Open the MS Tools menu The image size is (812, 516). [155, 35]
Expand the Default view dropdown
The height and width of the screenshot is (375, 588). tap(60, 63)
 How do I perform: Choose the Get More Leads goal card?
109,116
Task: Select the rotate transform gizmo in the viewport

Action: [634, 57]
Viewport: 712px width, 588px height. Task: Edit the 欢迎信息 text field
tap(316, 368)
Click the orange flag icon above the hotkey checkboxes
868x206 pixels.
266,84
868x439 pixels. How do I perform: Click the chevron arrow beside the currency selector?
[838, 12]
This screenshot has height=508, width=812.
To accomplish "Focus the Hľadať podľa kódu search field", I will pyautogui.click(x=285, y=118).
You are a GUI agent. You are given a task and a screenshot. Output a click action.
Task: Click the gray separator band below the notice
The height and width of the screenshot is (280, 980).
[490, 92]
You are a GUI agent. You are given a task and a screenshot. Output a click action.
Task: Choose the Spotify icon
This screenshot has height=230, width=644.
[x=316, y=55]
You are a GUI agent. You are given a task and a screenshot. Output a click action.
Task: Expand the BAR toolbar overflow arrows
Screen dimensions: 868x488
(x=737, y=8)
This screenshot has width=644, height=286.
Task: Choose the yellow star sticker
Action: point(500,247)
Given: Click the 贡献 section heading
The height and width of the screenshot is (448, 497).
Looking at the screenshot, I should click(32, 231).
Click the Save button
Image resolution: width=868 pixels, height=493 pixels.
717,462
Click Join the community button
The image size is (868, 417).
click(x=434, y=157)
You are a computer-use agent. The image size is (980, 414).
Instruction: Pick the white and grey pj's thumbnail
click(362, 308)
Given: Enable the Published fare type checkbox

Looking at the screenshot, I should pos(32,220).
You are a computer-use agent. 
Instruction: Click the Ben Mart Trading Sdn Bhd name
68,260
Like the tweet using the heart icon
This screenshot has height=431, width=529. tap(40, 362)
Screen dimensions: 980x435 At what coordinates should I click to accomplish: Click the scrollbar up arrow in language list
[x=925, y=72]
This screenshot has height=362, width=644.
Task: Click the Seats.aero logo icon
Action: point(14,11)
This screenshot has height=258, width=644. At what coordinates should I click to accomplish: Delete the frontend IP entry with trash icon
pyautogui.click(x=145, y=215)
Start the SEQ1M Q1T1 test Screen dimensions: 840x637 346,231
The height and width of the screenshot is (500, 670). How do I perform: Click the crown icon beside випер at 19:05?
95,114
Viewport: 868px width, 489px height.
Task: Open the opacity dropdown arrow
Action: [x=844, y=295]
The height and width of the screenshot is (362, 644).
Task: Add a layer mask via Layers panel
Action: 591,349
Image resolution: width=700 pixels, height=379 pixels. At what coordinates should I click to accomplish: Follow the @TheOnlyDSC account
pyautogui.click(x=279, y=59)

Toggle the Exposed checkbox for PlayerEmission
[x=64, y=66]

§ Action item:
Provide a faithful, complete copy of the entries above.

§ Response to the task:
Open the MS Tools menu The image size is (812, 516). [155, 35]
Expand the Default view dropdown
The height and width of the screenshot is (375, 588). tap(60, 63)
 How do I perform: Choose the Get More Leads goal card?
109,116
Task: Select the rotate transform gizmo in the viewport

Action: [634, 57]
Viewport: 712px width, 588px height. Task: Edit the 欢迎信息 text field
tap(316, 368)
Click the orange flag icon above the hotkey checkboxes
868x206 pixels.
266,84
868x439 pixels. How do I perform: Click the chevron arrow beside the currency selector?
[838, 12]
This screenshot has height=508, width=812.
To accomplish "Focus the Hľadať podľa kódu search field", I will pyautogui.click(x=285, y=118).
You are a GUI agent. You are given a task and a screenshot. Output a click action.
Task: Click the gray separator band below the notice
The height and width of the screenshot is (280, 980).
[490, 92]
You are a GUI agent. You are given a task and a screenshot. Output a click action.
Task: Choose the Spotify icon
This screenshot has height=230, width=644.
[x=316, y=55]
You are a GUI agent. You are given a task and a screenshot. Output a click action.
Task: Expand the BAR toolbar overflow arrows
Screen dimensions: 868x488
(x=737, y=8)
This screenshot has width=644, height=286.
Task: Choose the yellow star sticker
Action: point(500,247)
Given: Click the 贡献 section heading
The height and width of the screenshot is (448, 497).
Looking at the screenshot, I should click(32, 231).
Click the Save button
Image resolution: width=868 pixels, height=493 pixels.
717,462
Click Join the community button
The image size is (868, 417).
click(x=434, y=157)
You are a computer-use agent. The image size is (980, 414).
Instruction: Pick the white and grey pj's thumbnail
click(362, 308)
Given: Enable the Published fare type checkbox

Looking at the screenshot, I should pos(32,220).
You are a computer-use agent. 
Instruction: Click the Ben Mart Trading Sdn Bhd name
68,260
Like the tweet using the heart icon
This screenshot has height=431, width=529. tap(40, 362)
Screen dimensions: 980x435 At what coordinates should I click to accomplish: Click the scrollbar up arrow in language list
[x=925, y=72]
This screenshot has height=362, width=644.
Task: Click the Seats.aero logo icon
Action: point(14,11)
This screenshot has height=258, width=644. At what coordinates should I click to accomplish: Delete the frontend IP entry with trash icon
pyautogui.click(x=145, y=215)
Start the SEQ1M Q1T1 test Screen dimensions: 840x637 346,231
The height and width of the screenshot is (500, 670). How do I perform: Click the crown icon beside випер at 19:05?
95,114
Viewport: 868px width, 489px height.
Task: Open the opacity dropdown arrow
Action: [x=844, y=295]
The height and width of the screenshot is (362, 644).
Task: Add a layer mask via Layers panel
Action: 591,349
Image resolution: width=700 pixels, height=379 pixels. At what coordinates should I click to accomplish: Follow the @TheOnlyDSC account
pyautogui.click(x=279, y=59)

Toggle the Exposed checkbox for PlayerEmission
[x=64, y=66]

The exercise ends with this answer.